### Work to do
[1] According to the text on long-running operations, what state is a cluster in right after it is created?
[2] List every area of the Databricks APIs that the text on long-running operations names as having long-running operations.
[3] Write out the part of the long-running operations text starting at "method to get" and ending at "Databricks SQL warehouses.", changing "Libraries" to "Packages".

### Excerpt to read

———

Long-running operations¶
When you invoke a long-running operation, the SDK provides a high-level API to trigger these operations and wait for the related entities
to reach the correct state or return the error message in case of failure. All long-running operations return generic Wait
instance with result()
method to get a result of long-running operation, once it’s finished. Databricks SDK for Python picks the most reasonable default timeouts for
every method, but sometimes you may find yourself in a situation, where you’d want to provide datetime.timedelta()
as the value of timeout
argument to result()
method.
There are a number of long-running operations in Databricks APIs such as managing:
Clusters,
Command execution
Jobs
Libraries
Delta Live Tables pipelines
Databricks SQL warehouses.
For example, in the Clusters API, once you create a cluster, you receive a cluster ID, and the cluster is in the PENDING
state Meanwhile
Databricks takes care of provisioning virtual machines from the cloud provider in the background. The cluster is
only usable in the RUNNING
state and so you have to wait for that state to be reached.

———

### Supplied material
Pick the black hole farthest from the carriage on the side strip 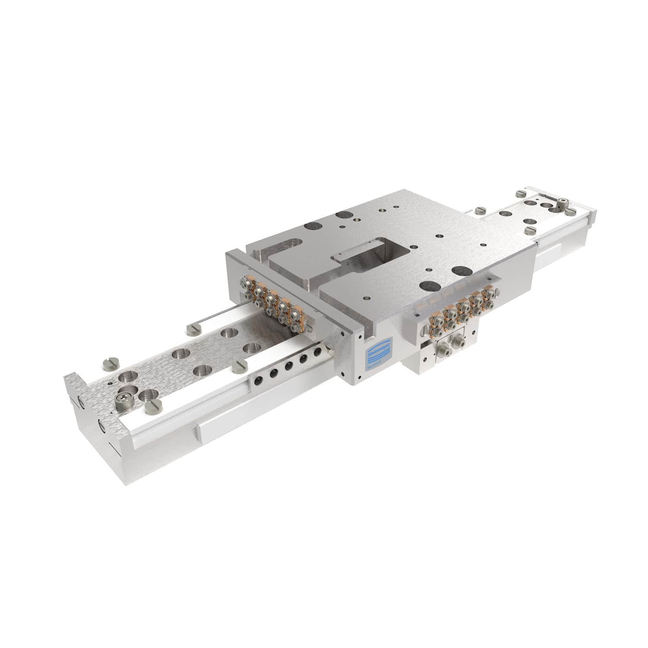pyautogui.click(x=258, y=380)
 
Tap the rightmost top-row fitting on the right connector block pyautogui.click(x=489, y=293)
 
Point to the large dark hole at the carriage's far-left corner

———

### Complete answers
[1] PENDING

[2] Clusters, Command execution, Jobs, Libraries, Delta Live Tables pipelines, Databricks SQL warehouses

[3]
method to get a result of long-running operation, once it’s finished. Databricks SDK for Python picks the most reasonable default timeouts for
every method, but sometimes you may find yourself in a situation, where you’d want to provide datetime.timedelta()
as the value of timeout
argument to result()
method.
There are a number of long-running operations in Databricks APIs such as managing:
Clusters,
Command execution
Jobs
Packages
Delta Live Tables pipelines
Databricks SQL warehouses.